For the first quarter of fiscal 2023, which ended March 31, 2023, NFLX’s revenues increased 3.7% year-over-year to $8.16 billion. Its non-GAAP free cash flow improved 164% from the year-ago value to $2.12 billion.

However, the company’s operating income declined 13.1% year-over-year to $1.71 billion. Also, its net income and EPS decreased by 18.3% and 18.4% from the prior year’s quarter to $1.31 billion and $2.88, respectively.

Stretched Valuation

In terms of forward non-GAAP P/E, NFLX is trading at 39.23x, 162% higher than the industry average of 14.97x.
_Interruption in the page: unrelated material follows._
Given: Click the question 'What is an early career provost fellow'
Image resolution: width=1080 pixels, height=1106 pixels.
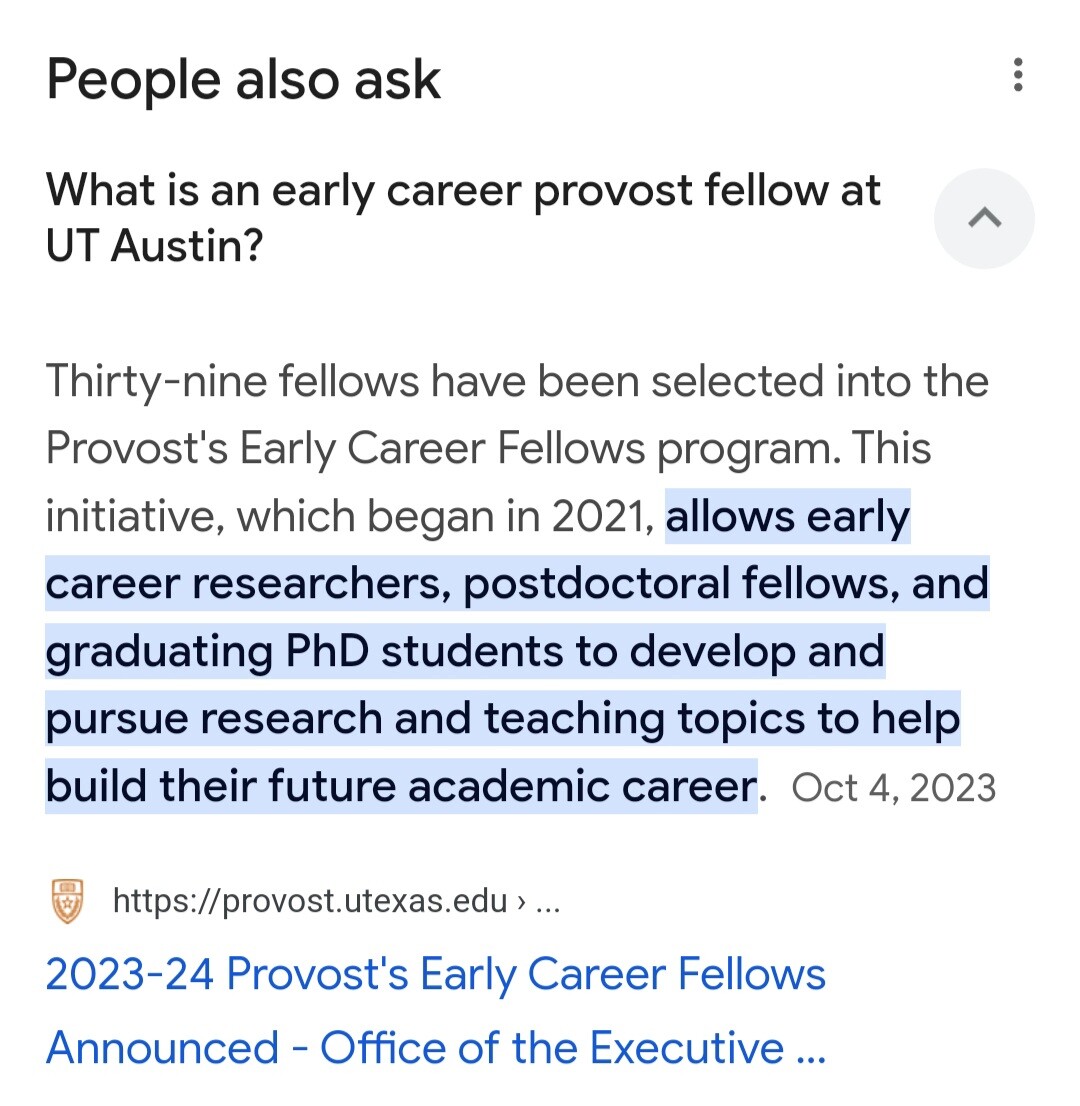Looking at the screenshot, I should pyautogui.click(x=462, y=190).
The stock’s forward EV/Sales of 6.04x is 228.2% higher than the industry average of 1.84x. Likewise, its forward EV/EBITDA multiple of 28.19 is 230% higher than the industry average of 8.54.

In addition, NFLX’s forward Price/Sales of 5.77x is 389.7% higher than the industry average of 1.18x. Its forward Price/Cash Flow multiple of 48 is considerably higher than the industry average of 8.74.

Mixed Analyst Estimates

Analysts expect NFLX’s revenue for the fiscal second quarter (ended June 30, 2023) to increase 3.7% year-over-year to $8.26 billion. However, the consensus earnings per share estimate of $2.85 for the about-to-be-reported quarter indicates a decline of 11% year-over-year.
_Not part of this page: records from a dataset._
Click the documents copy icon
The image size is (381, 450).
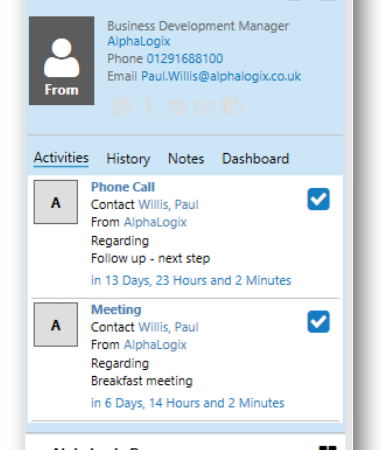coord(233,107)
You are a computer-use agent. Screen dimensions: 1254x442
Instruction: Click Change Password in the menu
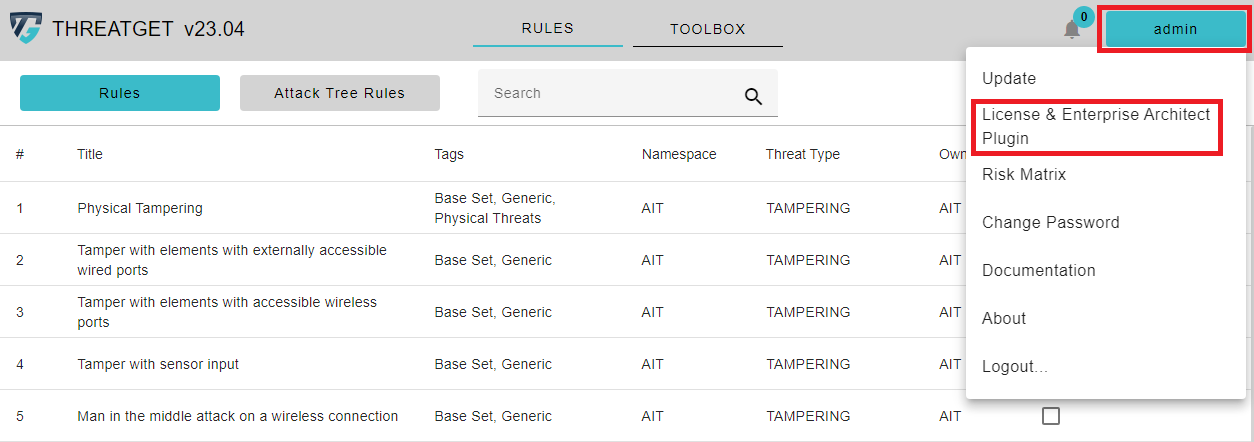point(1050,222)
In addition, the company’s revenue and EPS for fiscal year 2023 are expected to grow 7.5% and 13.1% year-over-year to $33.99 billion and $11.25, respectively.

Robust Profitability

NFLX’s trailing-12-month levered FCF margin of 54.48% is 641.3% higher than the 7.35% industry average. Its trailing-12-month net income margin of 13.16% is 368.2% higher than the 2.81% industry average. Also, the stock’s trailing-12-month EBIT margin of 16.85% is 96.9% higher than the industry average of 8.56%.

Furthermore, the stock’s trailing-12-month ROCE, ROTC, and ROTA of 21.33%, 9.13%, and 8.49% are considerably higher than the industry averages of 3.29%, 3.83%, and 1.48%, respectively.
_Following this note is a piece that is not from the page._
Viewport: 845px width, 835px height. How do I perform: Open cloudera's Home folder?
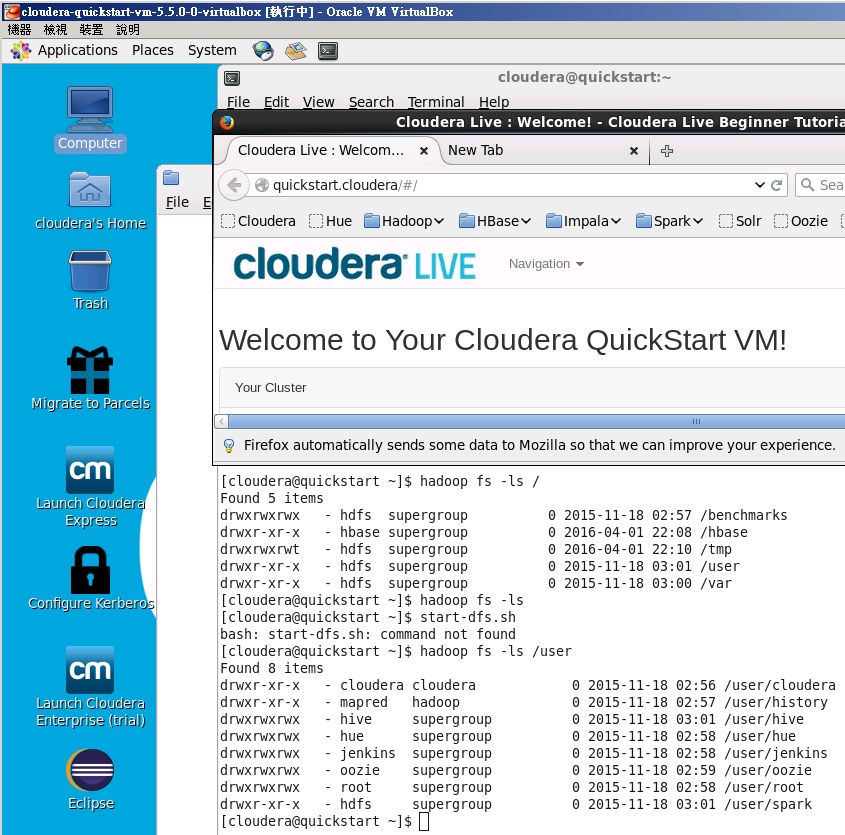tap(90, 190)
POWR Ratings Reflect Uncertainty

NFLX’s POWR Ratings reflect this prospect. The stock has an overall C rating, equating to Neutral in our proprietary rating system. The POWR Ratings are calculated by considering 118 distinct factors, with each factor weighted to an optimal degree.

Our proprietary rating system also evaluates each stock based on eight distinct categories. NFLX has a B grade for Quality, in sync with higher-than-industry profitability.

In addition, the stock has a C grade for Sentiment, consistent with its mixed analyst estimates. On the other hand, NFLX has a D grade for Value, justified by its higher valuation relative to its industry peers.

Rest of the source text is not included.